Thursday, 20 October 2011

House Names

Spent the morning leafleting for my cousin. It was a crisp and sunny Autumn day, and had a bit of a chill about it. Spending a morning walking up people's paths and seeing their houses was very interesting today, especially in the posh parts of Brighton. To see up-close all the lovely houses some people live in, and ponder the fact that I will likely never have one. While doing this today, one thought struck me; why exactly do people name their houses? They already have a number. They surely just by that know that that is their house, and presumably what it looks like. Why must people persistently give names to the building that they live in?
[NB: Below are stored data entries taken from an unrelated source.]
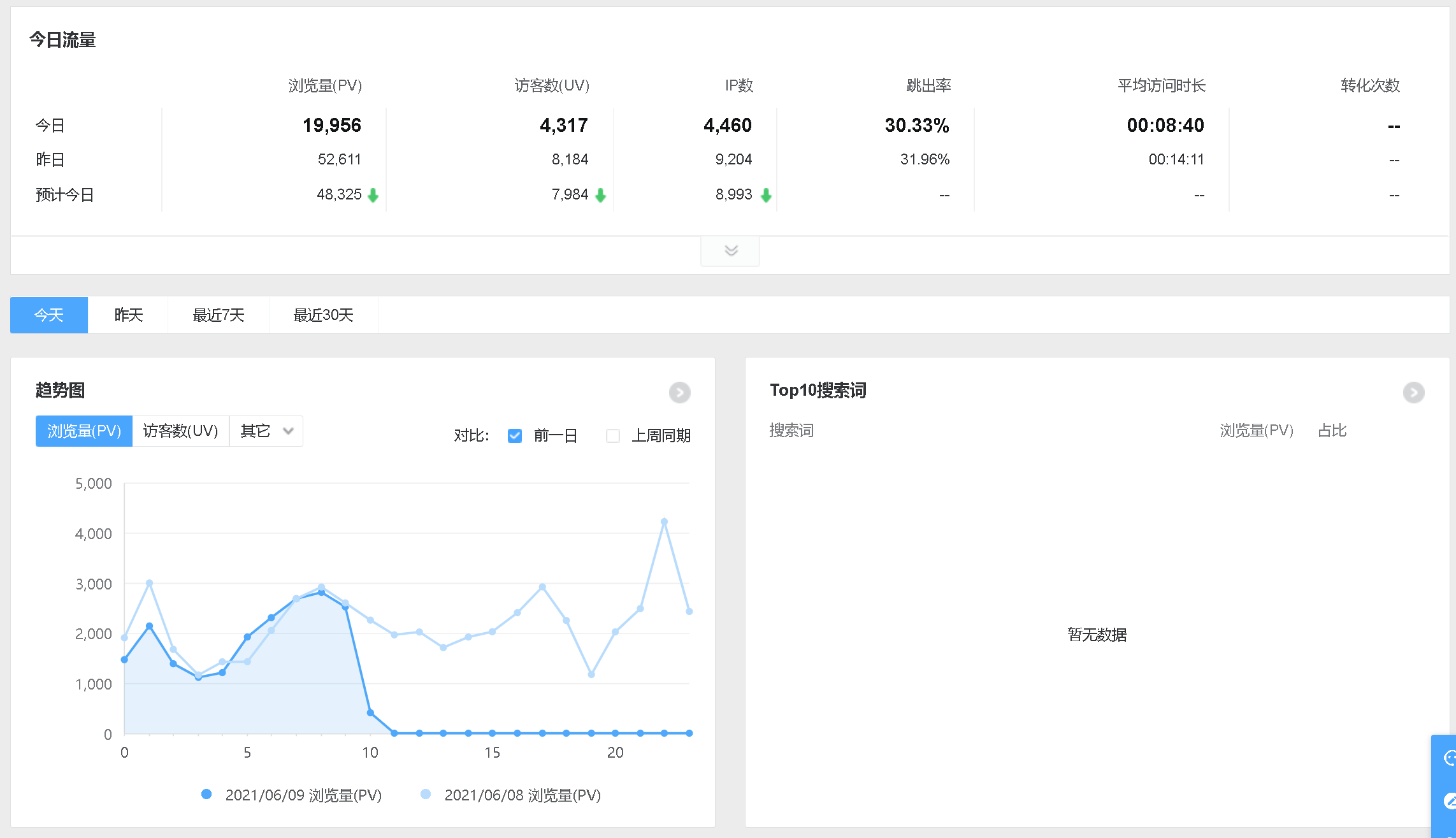Select the 最近30天 tab
This screenshot has height=838, width=1456.
point(323,315)
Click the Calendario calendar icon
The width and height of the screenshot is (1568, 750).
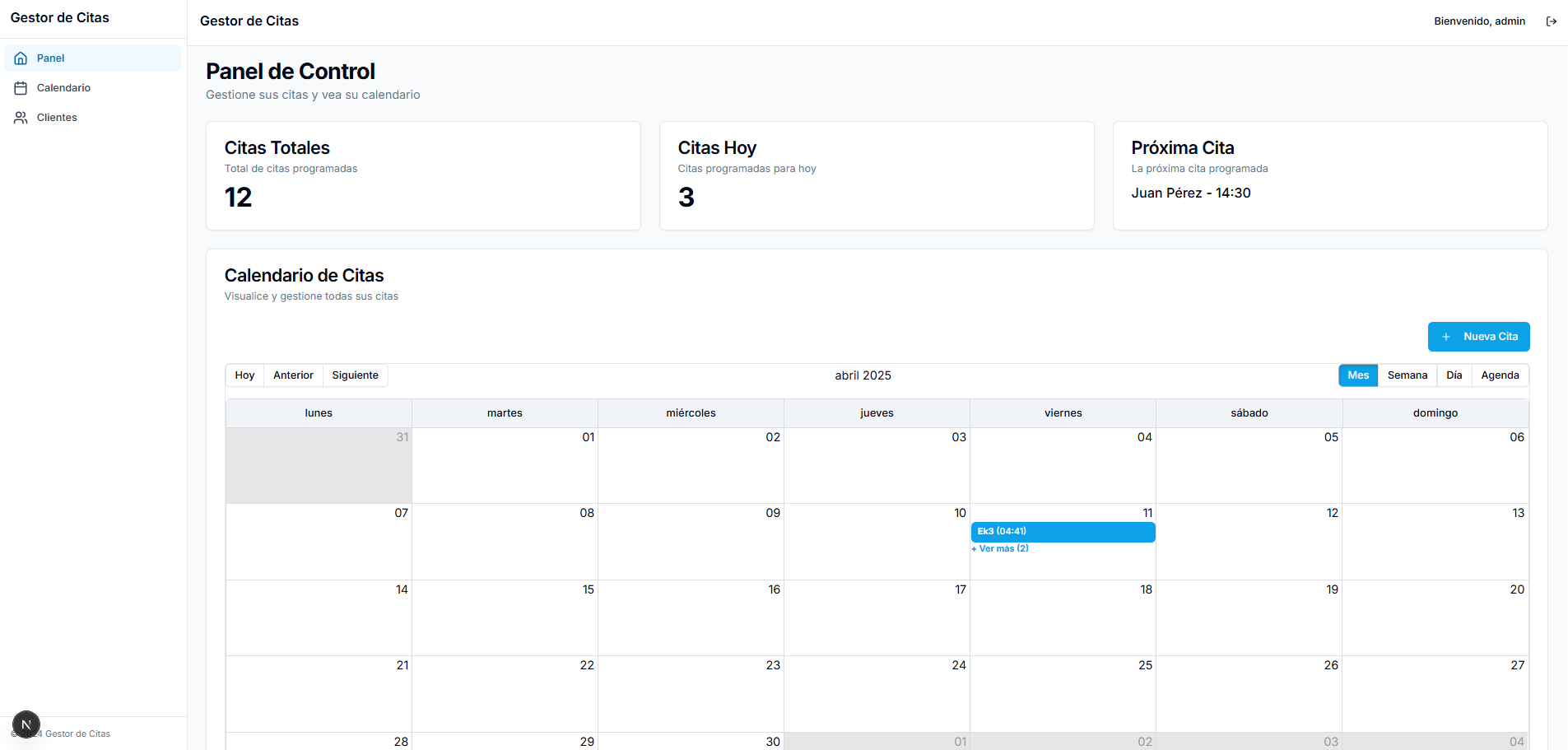[x=20, y=87]
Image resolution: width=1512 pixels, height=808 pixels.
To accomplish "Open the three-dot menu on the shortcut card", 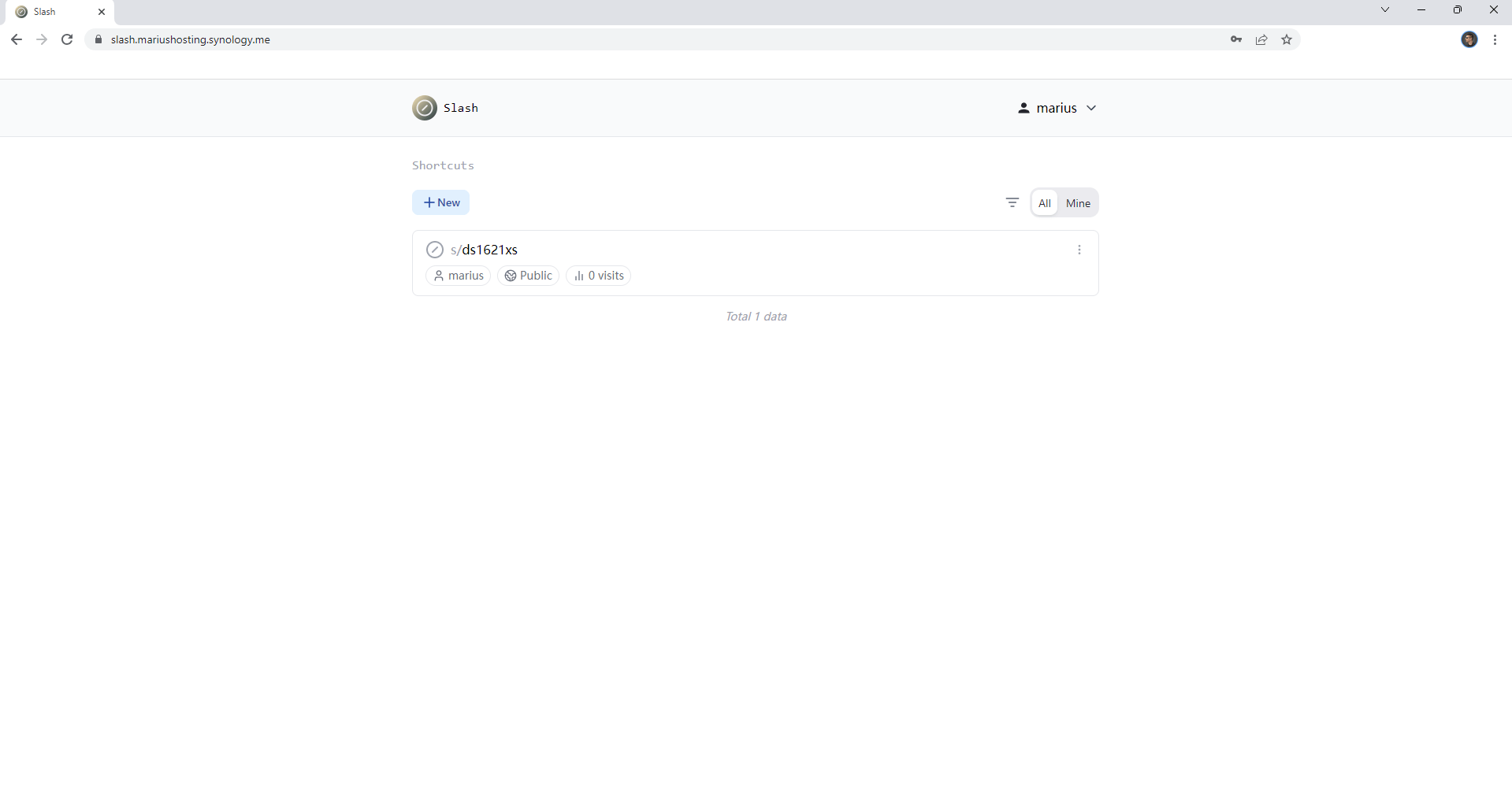I will (x=1079, y=250).
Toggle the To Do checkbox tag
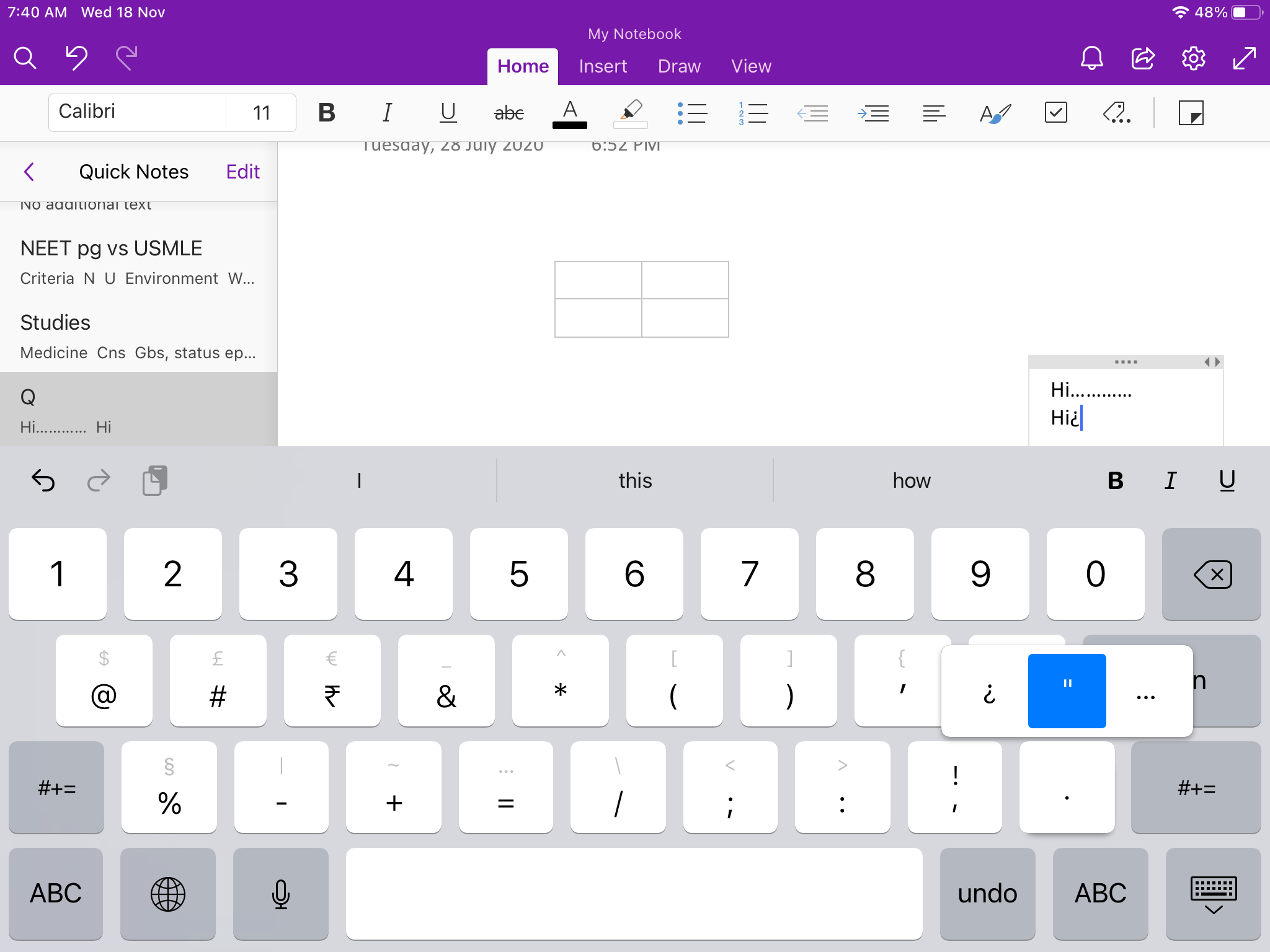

Names like 'Braeburn Cottage' - citing some tenuous link to Scottish ancestry perhaps? Not sure it should really qualify as a good house name in Brighton then. 'The Coach House' - doesn't look like the building was old enough to be an old coach house. 
I remember a walk in the countryside not long ago and couldn't believe the number of houses out in this tiny village that had names. It seemed like every house had a name. The worst example I found was a house called 'Allison', which surely is a person's name! Why would you name your bloody house Allison? It doesn't even hold any clues to local history or a quiet nod to ancestry, it is literally a woman's name, or a man's name in America. 
Unless maybe the owners late wife was called Allison and she was as fat as a house, and this proved an amusing daily reminder for him.
As I delivered leaflets to 'Rose Cottage' (no roses), 'White Cottage' (fair enough on that one, it was white - and a cottage), 'The Laurel's' (?),  'Wayside', 'Springfield', 'Greenacres', and dozens more, I became more perplexed.


I vowed that if I ever own a big enough house that I had to give it a name, I would call it 'I Am A Big Wanker'.